PROBLEM STATEMENT: The answer must be every line of the records below that contains the word "Given".
DATA RECORDS Start Marker
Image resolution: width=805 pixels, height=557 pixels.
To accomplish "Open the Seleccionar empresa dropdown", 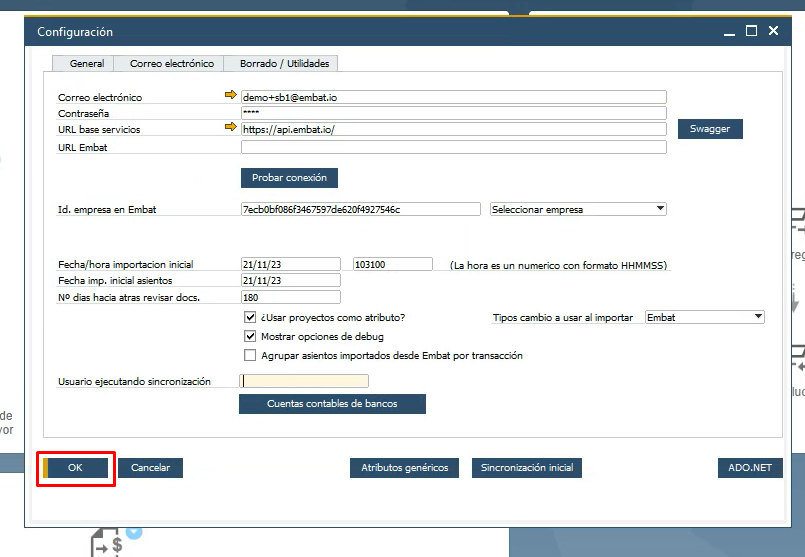I will [577, 210].

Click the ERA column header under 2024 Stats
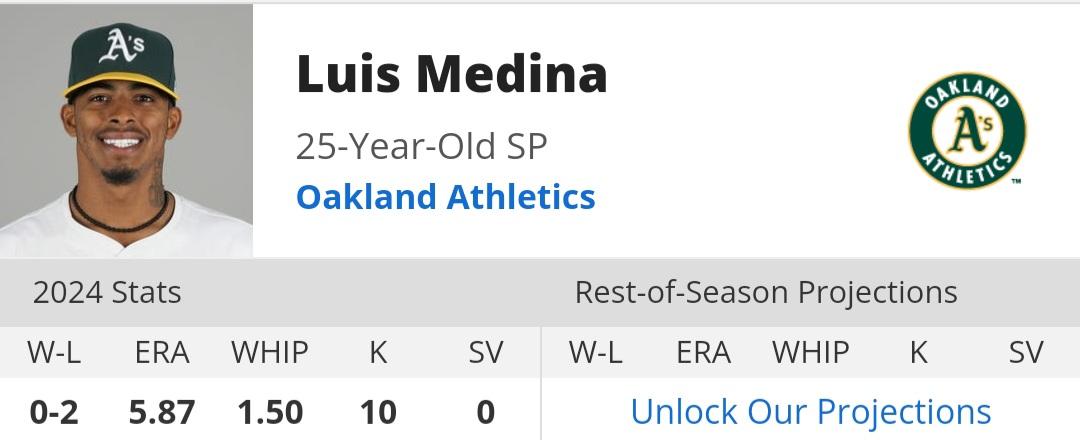[x=162, y=352]
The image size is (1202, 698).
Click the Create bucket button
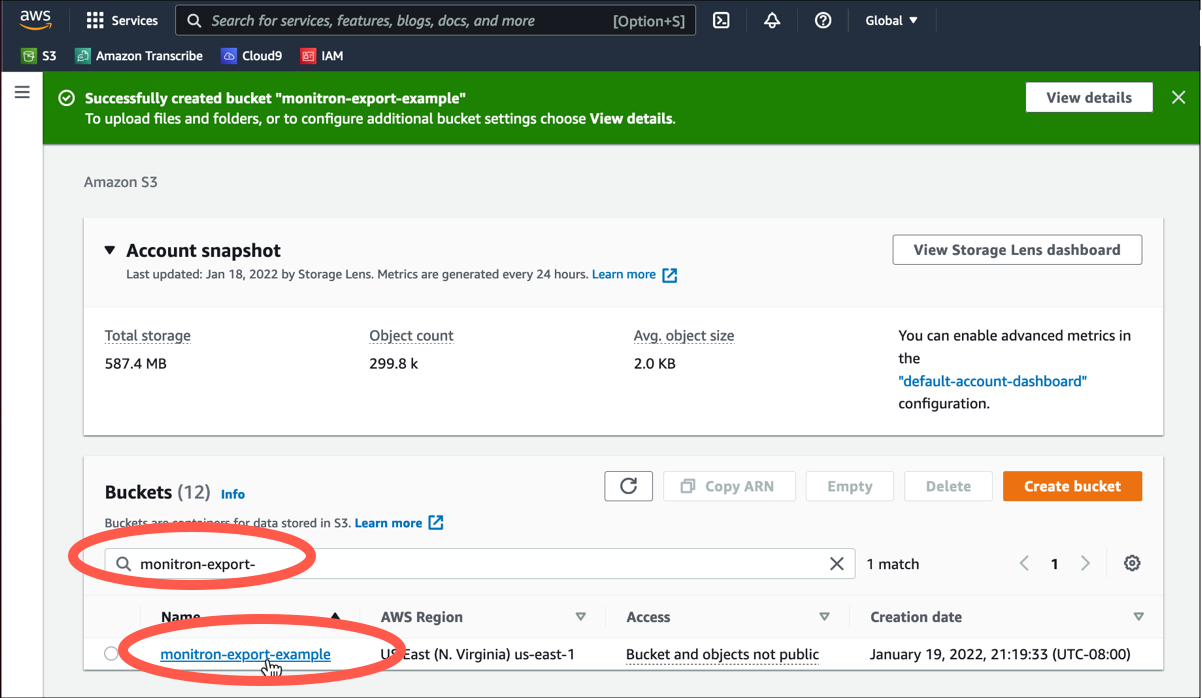[1072, 486]
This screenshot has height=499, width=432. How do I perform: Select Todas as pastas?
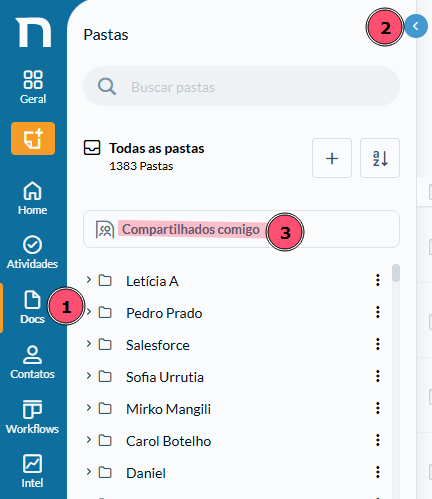(x=157, y=148)
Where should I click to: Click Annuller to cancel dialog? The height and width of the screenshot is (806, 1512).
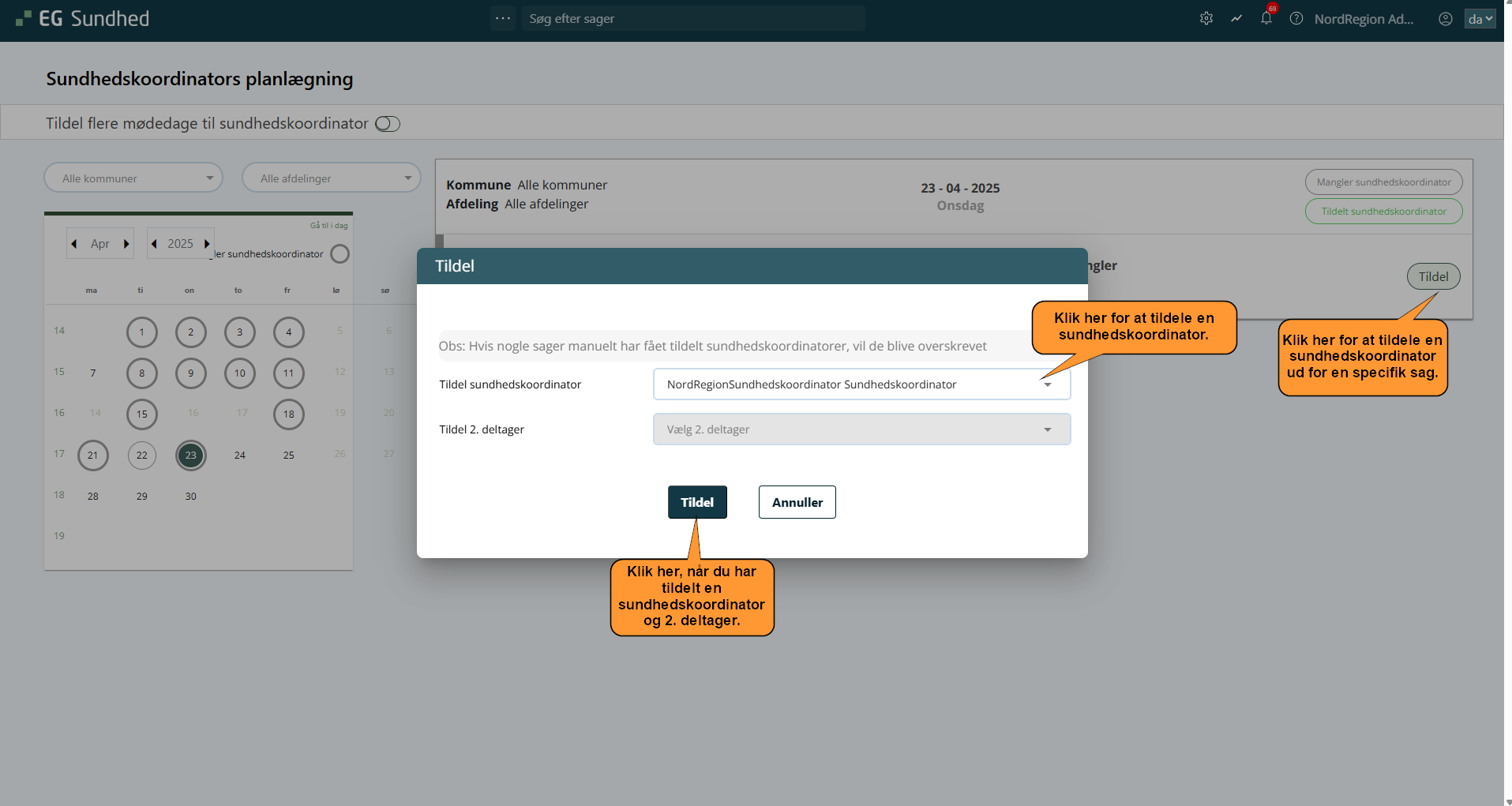(x=797, y=502)

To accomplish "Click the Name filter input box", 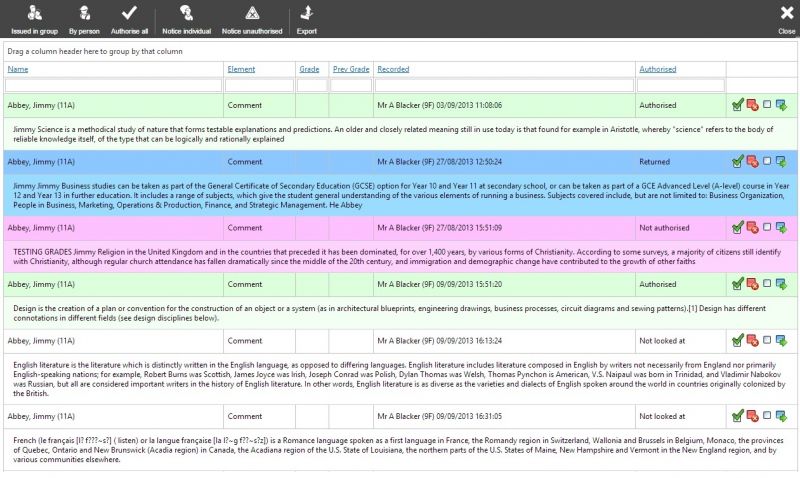I will click(x=113, y=85).
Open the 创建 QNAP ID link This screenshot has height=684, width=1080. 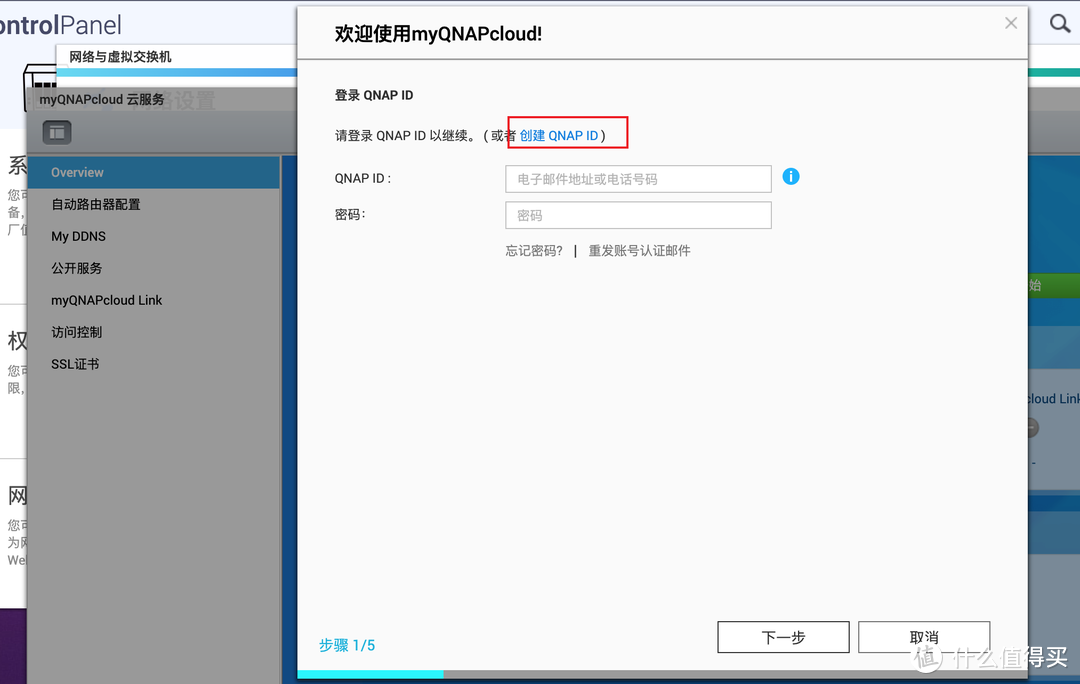click(x=559, y=135)
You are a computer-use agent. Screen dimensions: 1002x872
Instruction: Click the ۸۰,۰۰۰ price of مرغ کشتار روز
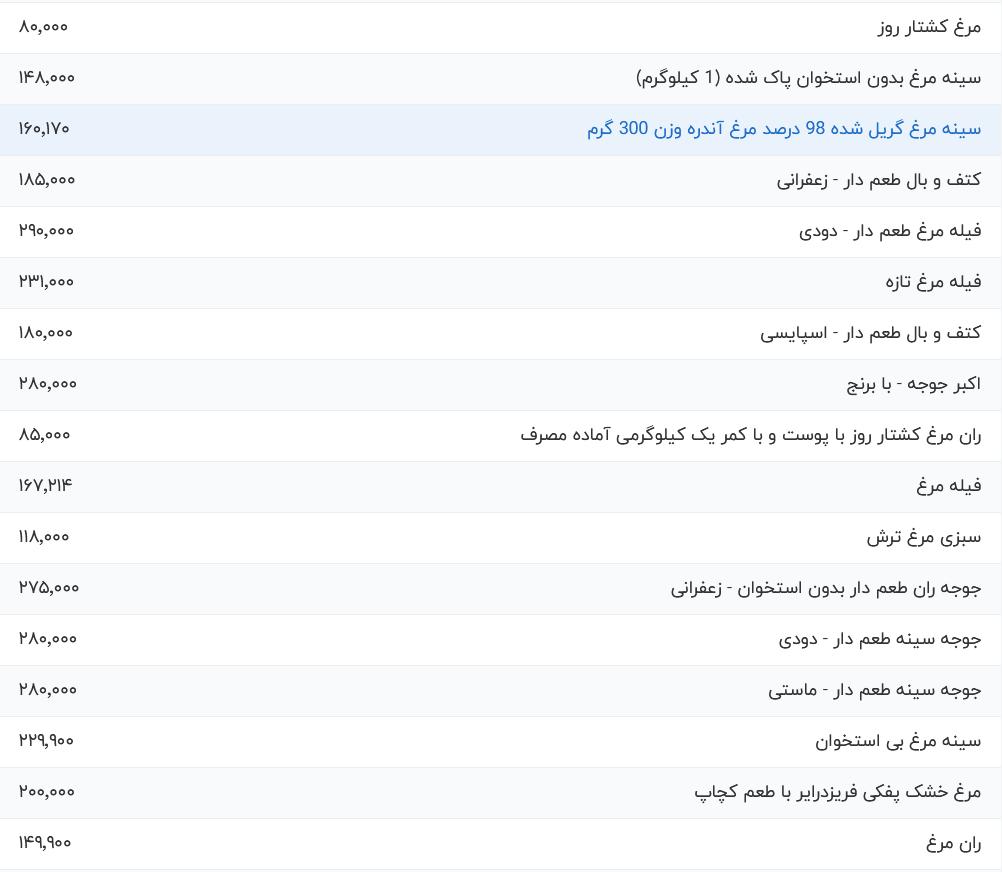point(43,27)
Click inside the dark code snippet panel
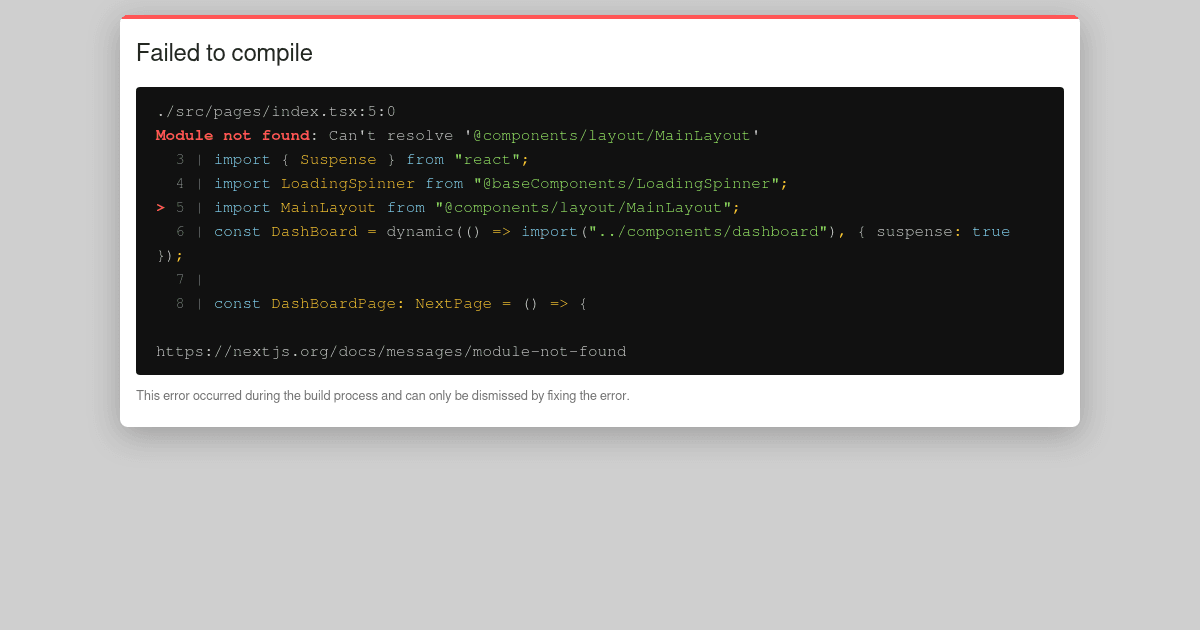Image resolution: width=1200 pixels, height=630 pixels. click(x=600, y=330)
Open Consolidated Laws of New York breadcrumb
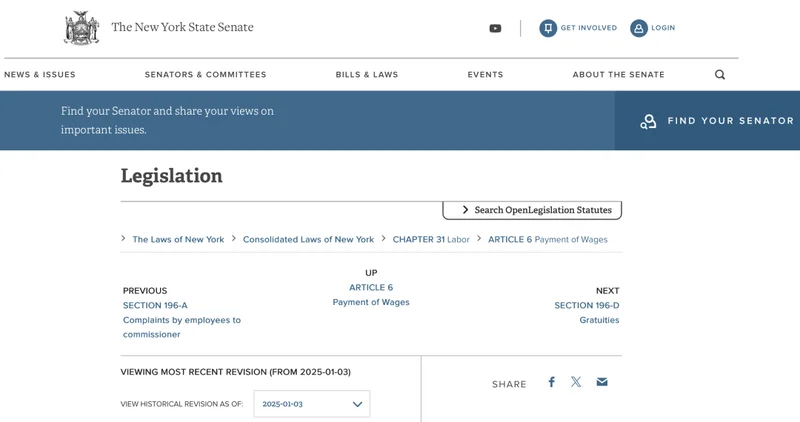The height and width of the screenshot is (422, 800). pyautogui.click(x=308, y=239)
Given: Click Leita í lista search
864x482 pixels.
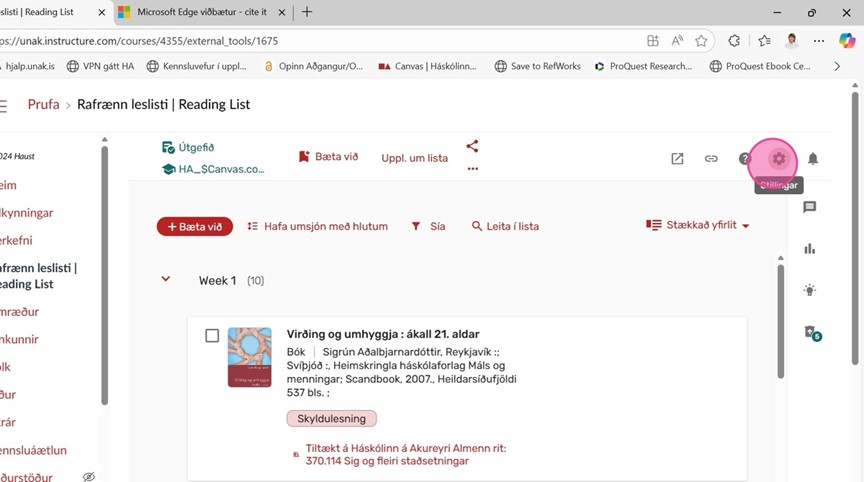Looking at the screenshot, I should (505, 227).
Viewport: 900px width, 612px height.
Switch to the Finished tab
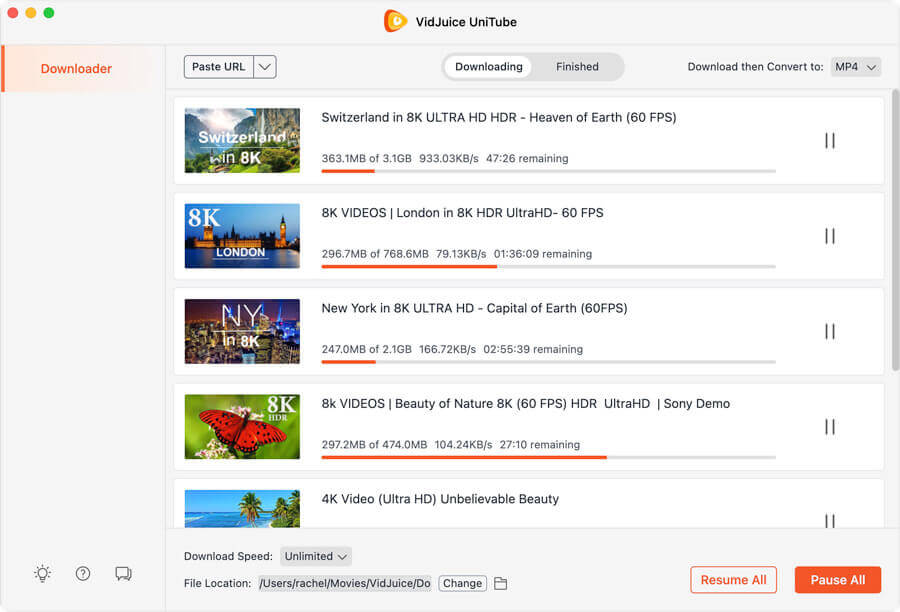pos(577,67)
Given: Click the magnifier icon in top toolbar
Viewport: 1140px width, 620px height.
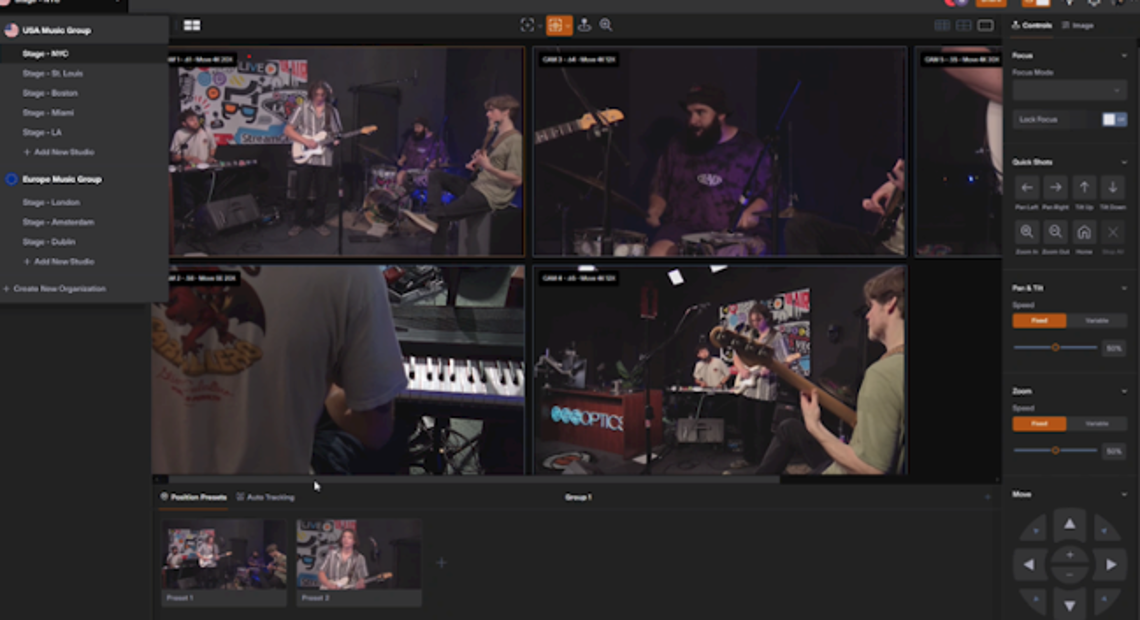Looking at the screenshot, I should [x=606, y=25].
DATA RECORDS End Marker
ANSWER FOR THE TASK:
Given: Click Leita í lista search
Given: Click the magnifier icon in top toolbar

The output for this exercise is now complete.